═══ Text shown

Pharmaceuticals industry has high potential for benefiting from business intelligence. Development of drugs is a complex process with many parameters and it requires huge investments. Therefore each process optimization of drug research or production can significantly save the costs. Proper data mining leads to such optimizations by number of ways e.g. by estimating input compounds importance, modeling the product characteristics based on process parameters, predicting the trends in production data etc.

Data analysis is also an important part of bioinformatics - a field concerning acquisition, processing and other use of biological information. Our computer aided analysis provides a significant support for clinical tests, practice, pharmaceutical research in various ways. Here we name several specific possible applications, although each application depends on specific clients requirements.

Every clinical trial means a source of valuable but expensive information. To fully exploit the knowledge hidden in this information, the results should be analyzed by broad range of tools. We can analyze data by numerous classical statistical methods or by statistics leveraged by latest artificial intelligence techniques.

Data dependency analysis / Correlation analysis

Studying the correlations in data streams by advanced machine learning techniques allows to discover dependencies or patterns that can be overlooked by human operator, especially in case of complex data. Possible applications of data dependence analysis are:
Drug - Drug interaction detecting the mutual interactions of two or more different drugs.
Drug - Genome Variation interaction detecting the correlations between patient responses to drugs and his/her genome variation.

Discovery of diagnostics rules

There is a set of verified tools that can identify 'cause-effect' events based on data from clinical cases. The outcome is knowledge in form of simple rules, that can be verified by human expert. For example a simple rule can be:
IF ( treatment_by_penicillin > 5days AND body_temperature > 38C )
OR allergic_to_penicillin
THEN penicillin_treatment_inefficient (with probability 70%)

The algorithms for rules discovery are significantly fast, an efficient computer system is able to analyze several hundreds of parameters over the database of million cases in few seconds. This makes a rules discovery very effective analysis tool applied e.g. when searching for attribute dependencies and the extracted knowledge should be in simply readable form.

══════
═══ Dataset records

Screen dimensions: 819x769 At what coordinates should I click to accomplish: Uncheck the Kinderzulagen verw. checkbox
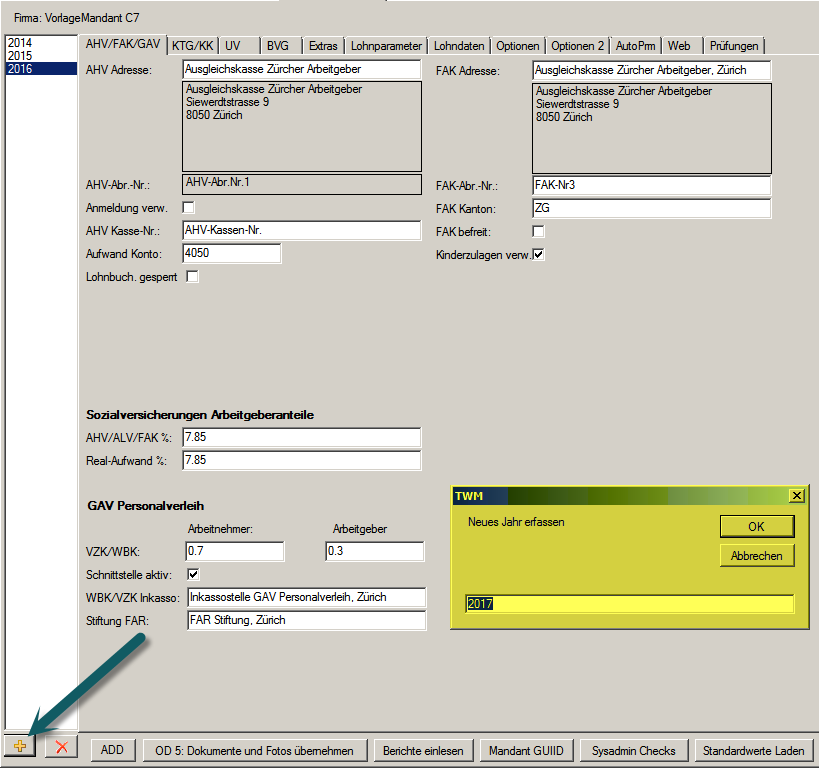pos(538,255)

══════
═══ Dataset records

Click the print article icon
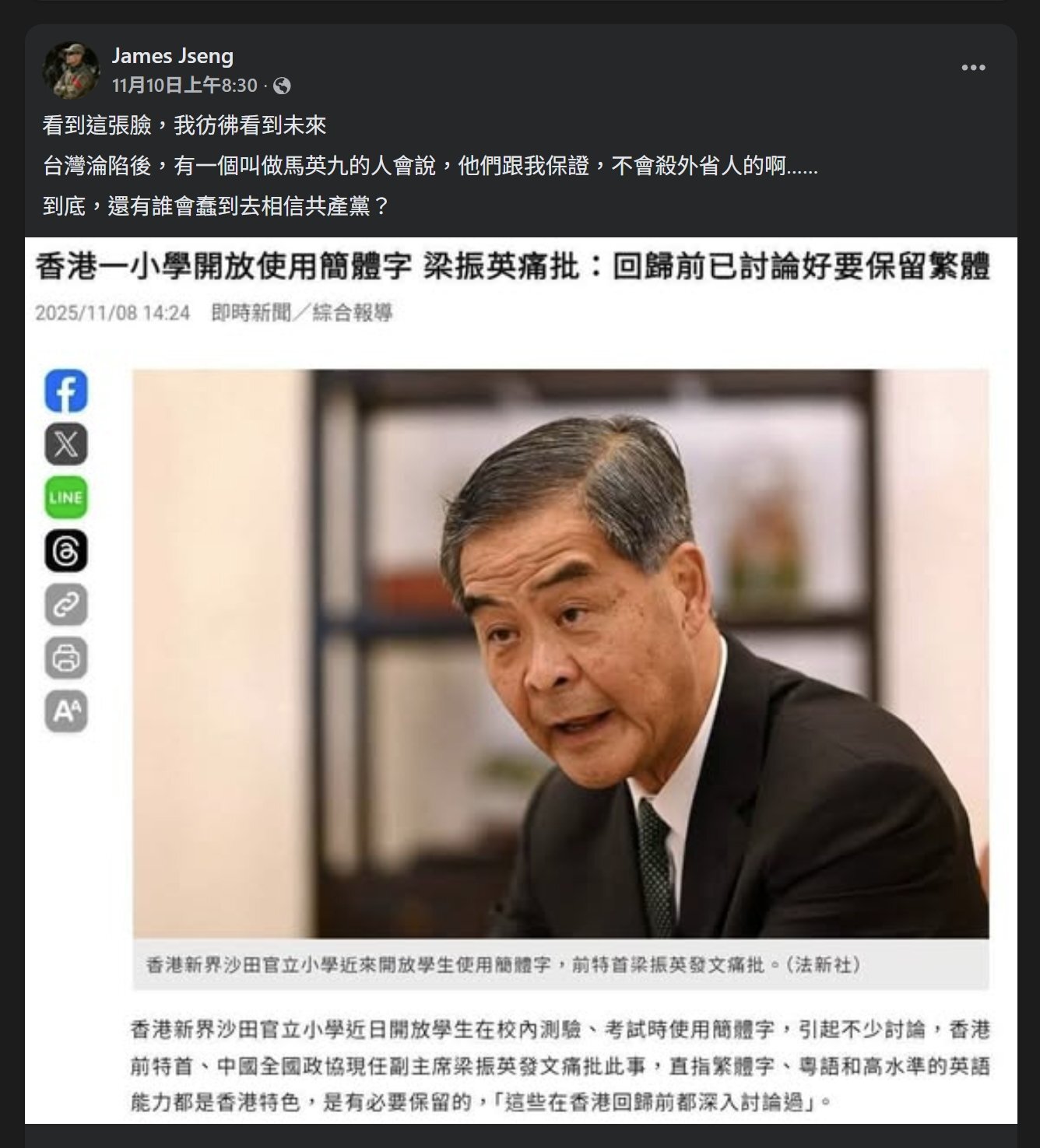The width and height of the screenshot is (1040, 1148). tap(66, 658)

══════
═══ Dataset records

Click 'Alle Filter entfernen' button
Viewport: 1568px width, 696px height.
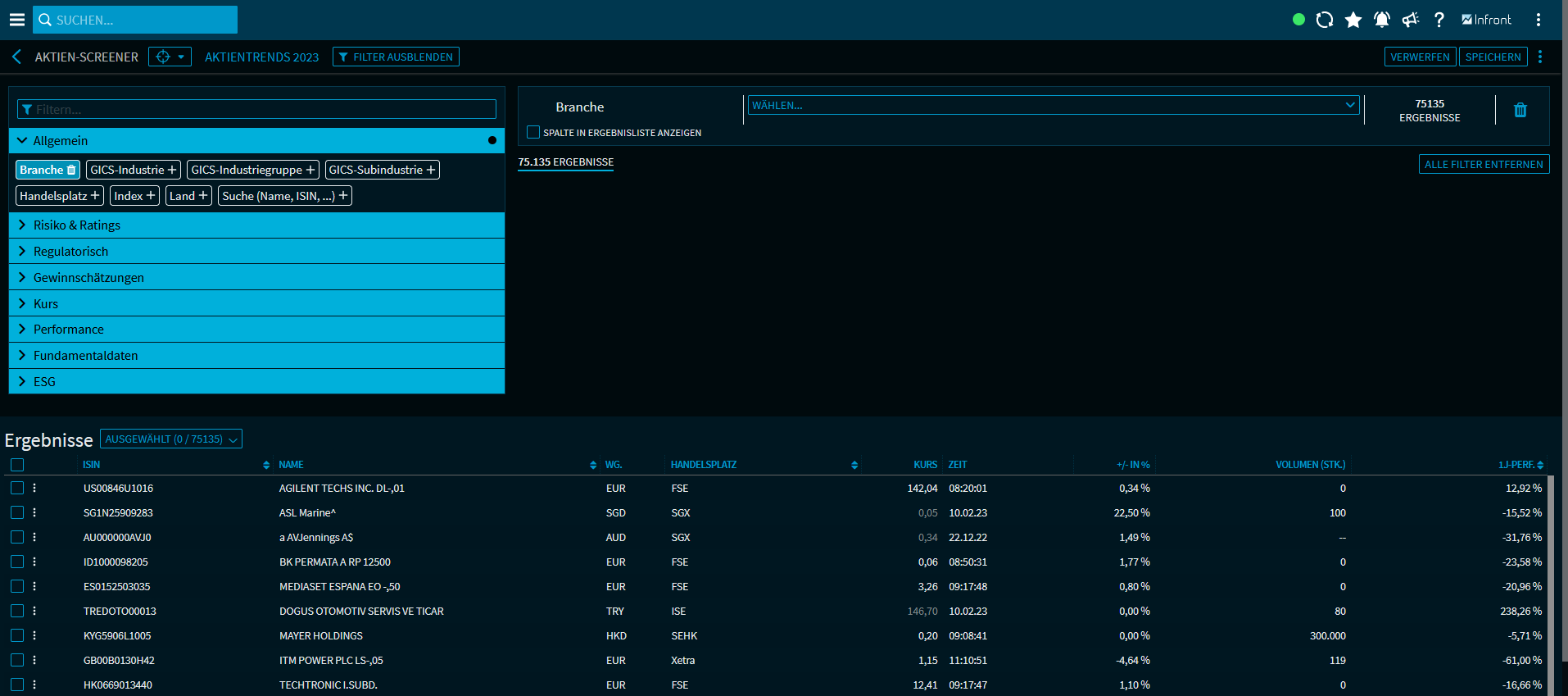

══════

→ Aim of the exercise: Pick up the text on data analysis in pharmaceutical research after its last sentence and continue it.

→ Exercise output:
Knowledge about drug design, drug effects and dependencies is usually the most valuable information that a pharmaceutical company posseses. Therefore the proper organization of this knowledge is an issue of great importance. A classical database system may not be satisfactory for this purpose but there exist other technologies that are specifically designed for knowledge management and storage, e.g. the ones based on theories of Bayesian networks (supporting uncertain probabilistic relations), semantic networks (covering effectively hierarchical relationships), ontology etc.

To classify means to assign a case (clinical data, a patient or an observation) to one of specified classes. The classes are defined by user beforehand therefore this analysis belongs to 'supervised learning' techniques. For example a patient can be classified as a person with high or medium or low heart attack probability; classification can be applied to clinical trials data; the system can assist in tumor analysis or perform grouping of patients into different segments, do classifications of chemical combinations as likely or non-likely drug candidates, do grouping of drugs by their toxicity etc.

Grouping data together by their similarity is called clustering. The clusters are created automatically without a need to define them beforehand. Therefore a cluster represents a knowledge uncovered automatically by clustering algorithm. This 'unsupervised learning' approach is used in tasks with missing classification information e.g. unknown characteristics of drugs or unclassified clinical trials. Our previous experience with this kind of data analysis led to the development of our own clustering application using Kohonen self-organizing maps. We are using this tool for customer segmentation and other clustering tasks.

Problem of image analysis and identification is a complex task that usually relies only on know-how of a skilled expert. However, there exist several sophisticated methods that assist an expert when doing image recognition e.g. methods for pattern recognition, edge detection, automatic regions coloring, feature extraction, automatic tissue classification used for tumor detection.

There is a wide range of analytical methods that can be applied to data acquired from production process or research trials. Decision which one to use depends on the desired purpose, for example identifying data trends and dependencies, searching for anomalies, forecasting data values etc. Even the very specific tasks e.g. gene sequence analysis, allele scoring or biological signals examination can benefit from data analysis methods.